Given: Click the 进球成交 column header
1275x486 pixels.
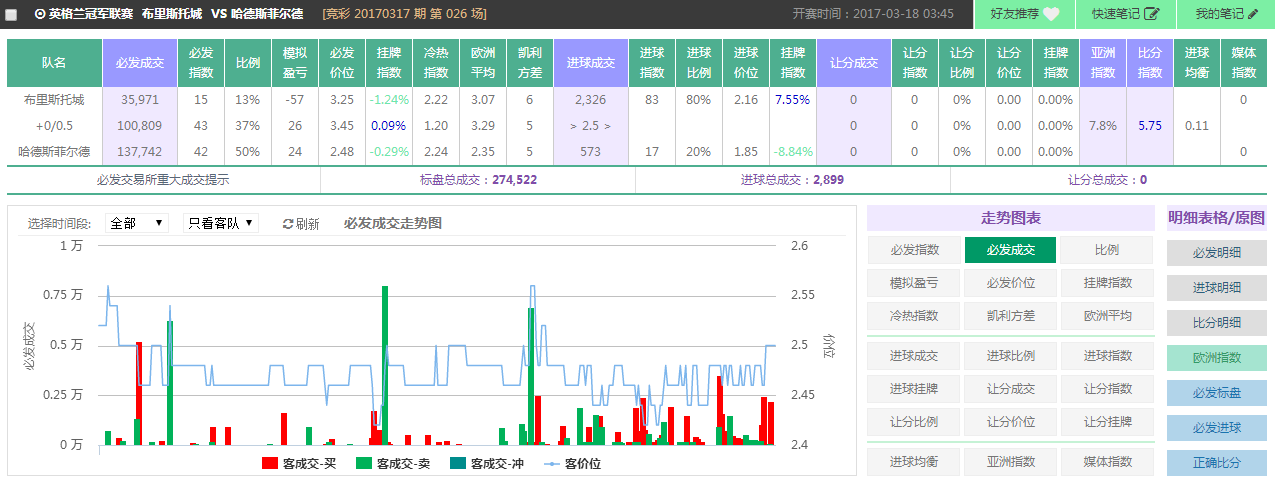Looking at the screenshot, I should coord(590,63).
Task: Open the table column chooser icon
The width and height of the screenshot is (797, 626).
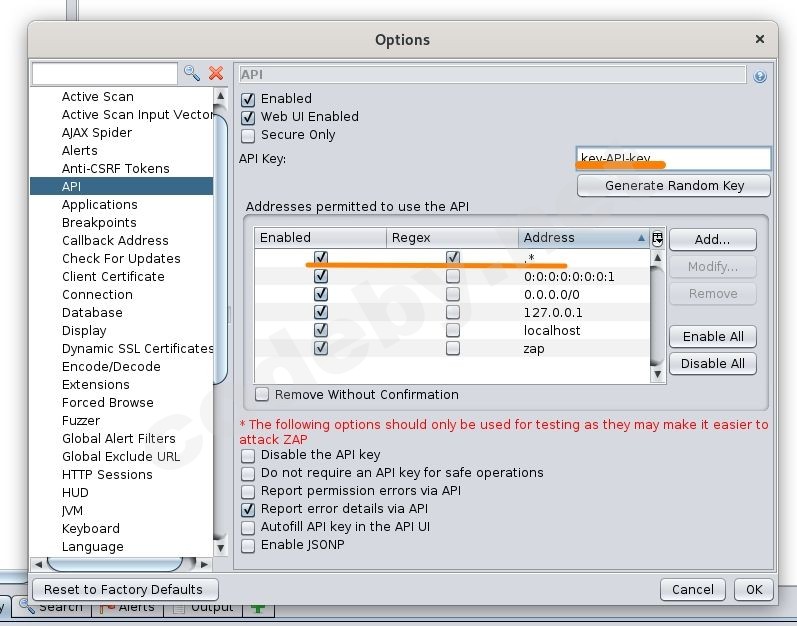Action: coord(657,238)
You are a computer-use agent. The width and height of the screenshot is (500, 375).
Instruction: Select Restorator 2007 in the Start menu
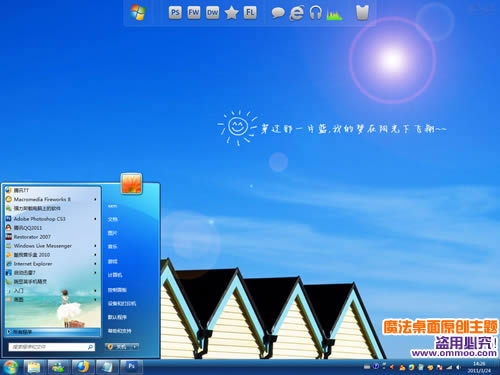[32, 237]
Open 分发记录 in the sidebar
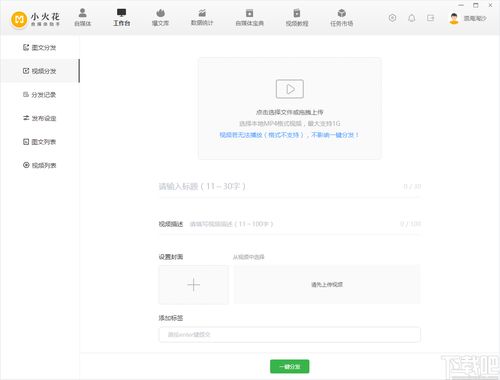Screen dimensions: 500x380 coord(39,95)
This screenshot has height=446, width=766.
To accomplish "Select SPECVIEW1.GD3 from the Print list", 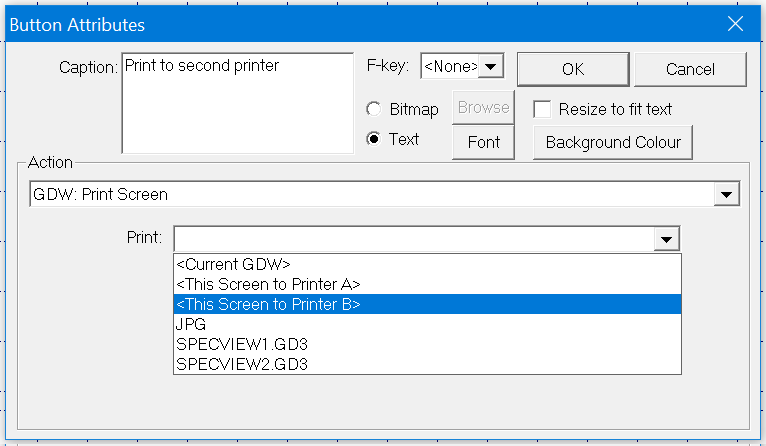I will [x=241, y=344].
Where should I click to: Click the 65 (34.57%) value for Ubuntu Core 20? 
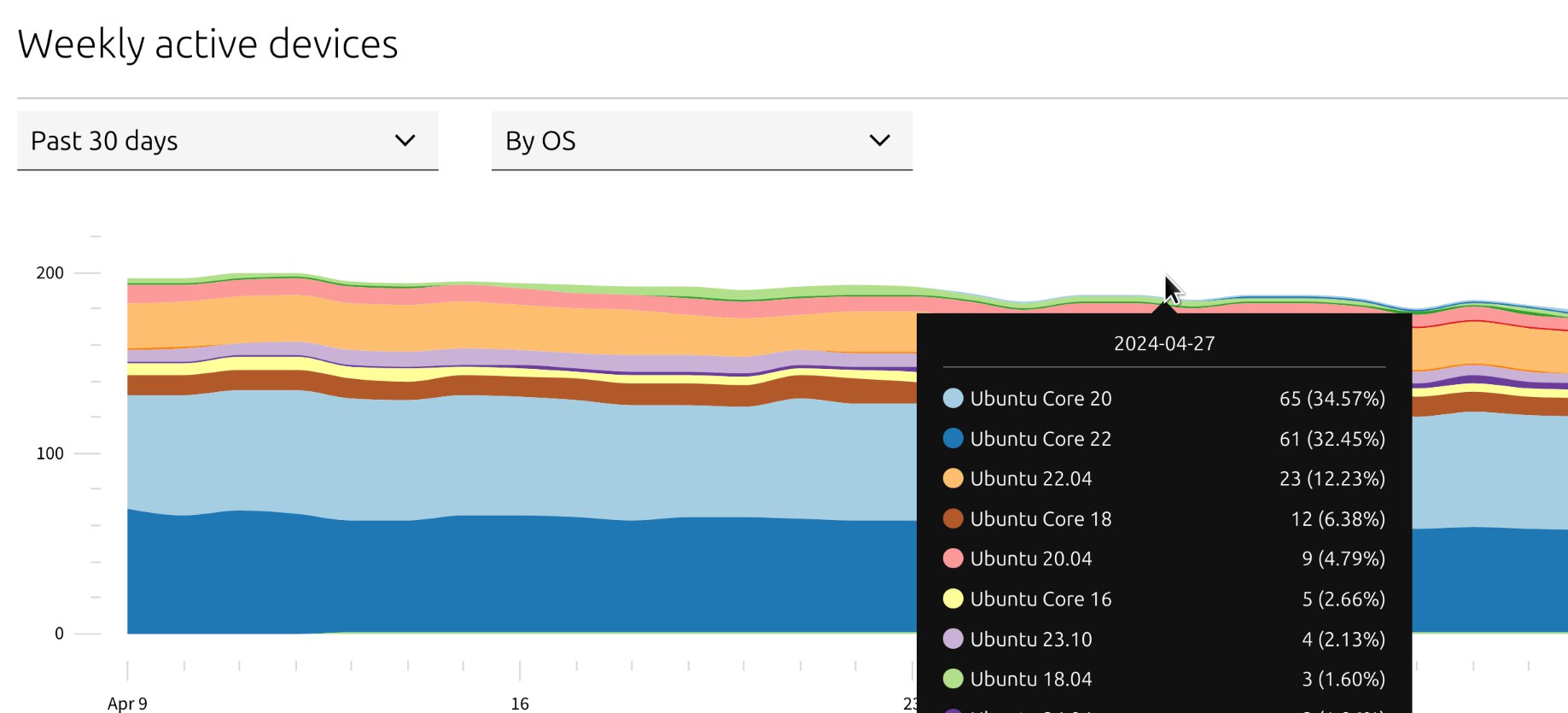tap(1332, 399)
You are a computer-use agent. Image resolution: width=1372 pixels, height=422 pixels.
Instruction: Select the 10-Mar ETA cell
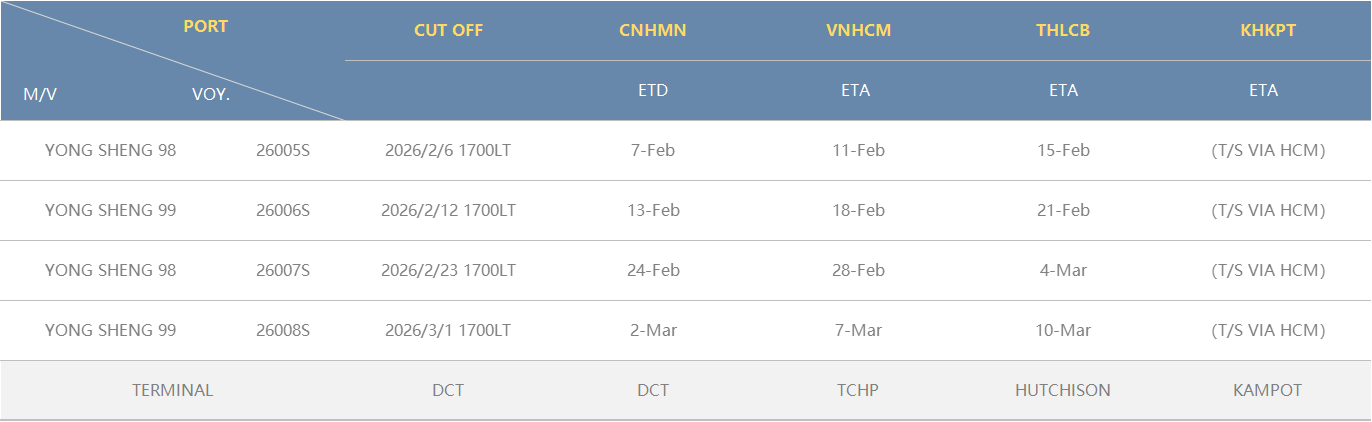point(1063,331)
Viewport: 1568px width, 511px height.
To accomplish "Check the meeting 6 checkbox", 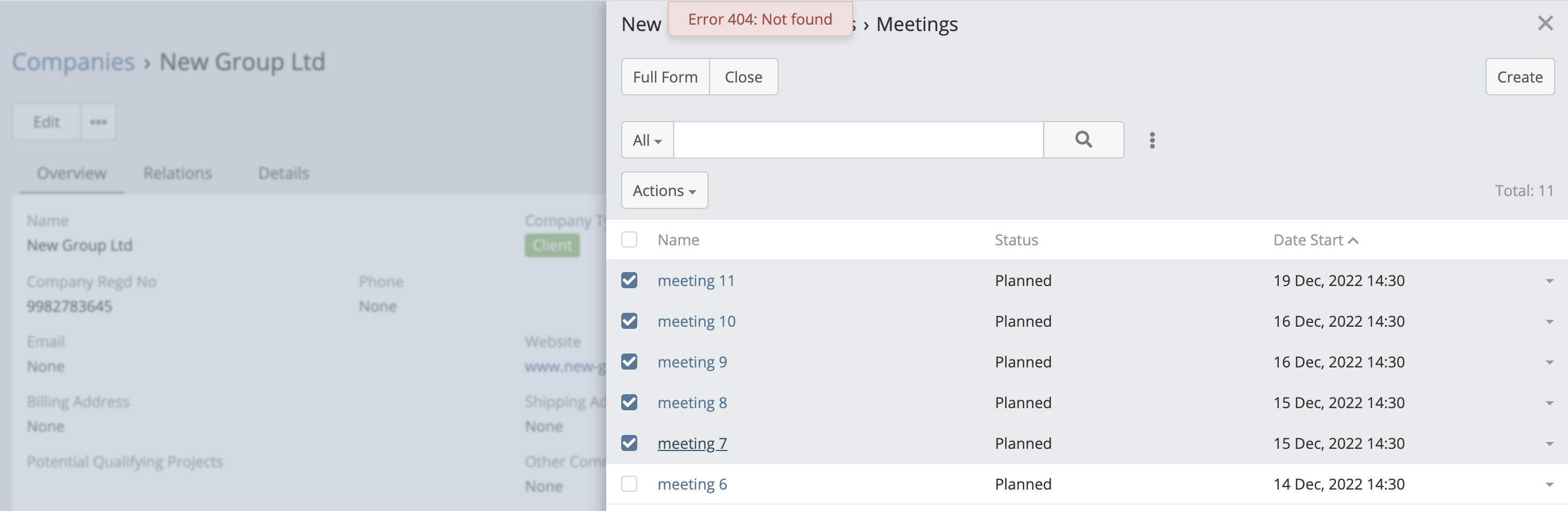I will pyautogui.click(x=629, y=484).
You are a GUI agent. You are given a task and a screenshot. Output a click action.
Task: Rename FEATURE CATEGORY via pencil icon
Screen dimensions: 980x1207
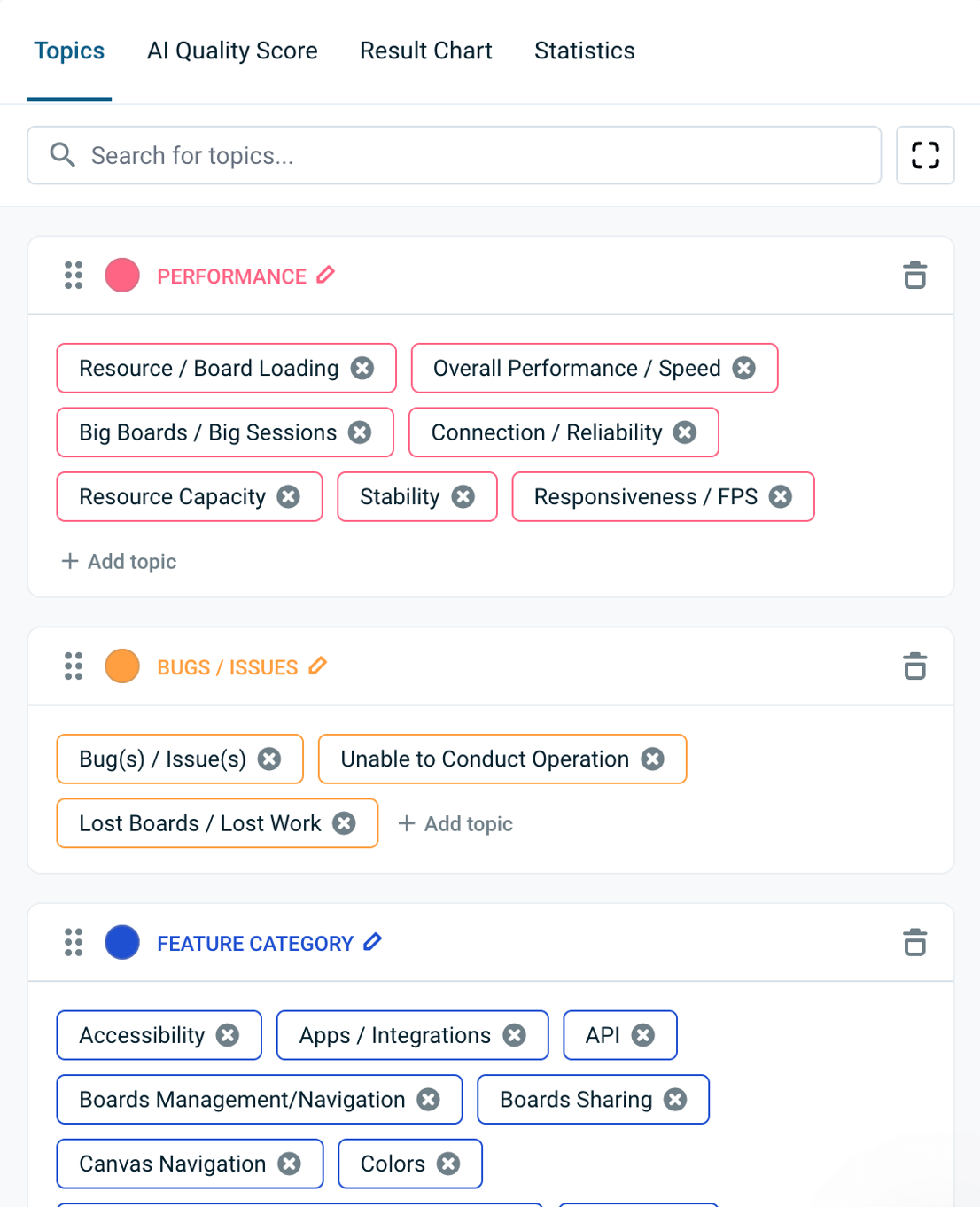pyautogui.click(x=373, y=942)
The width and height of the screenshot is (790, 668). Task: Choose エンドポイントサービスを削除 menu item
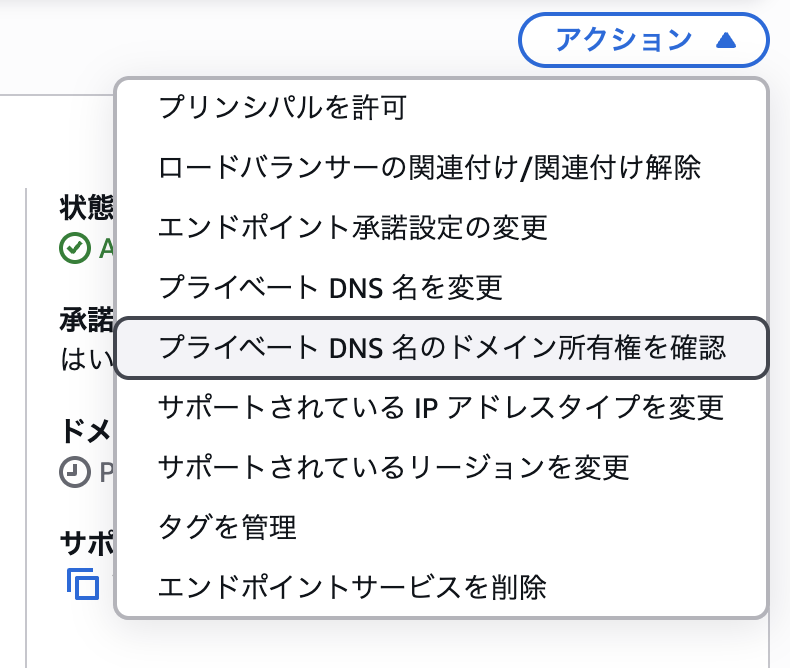click(441, 587)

- - -

== PROBLEM DETAILS ==
Only lines holding the string "icon" are wanted; gather each one from the entries above.

== EXERCISE RESPONSE ==
Task: Open the table column chooser icon
Task: Rename FEATURE CATEGORY via pencil icon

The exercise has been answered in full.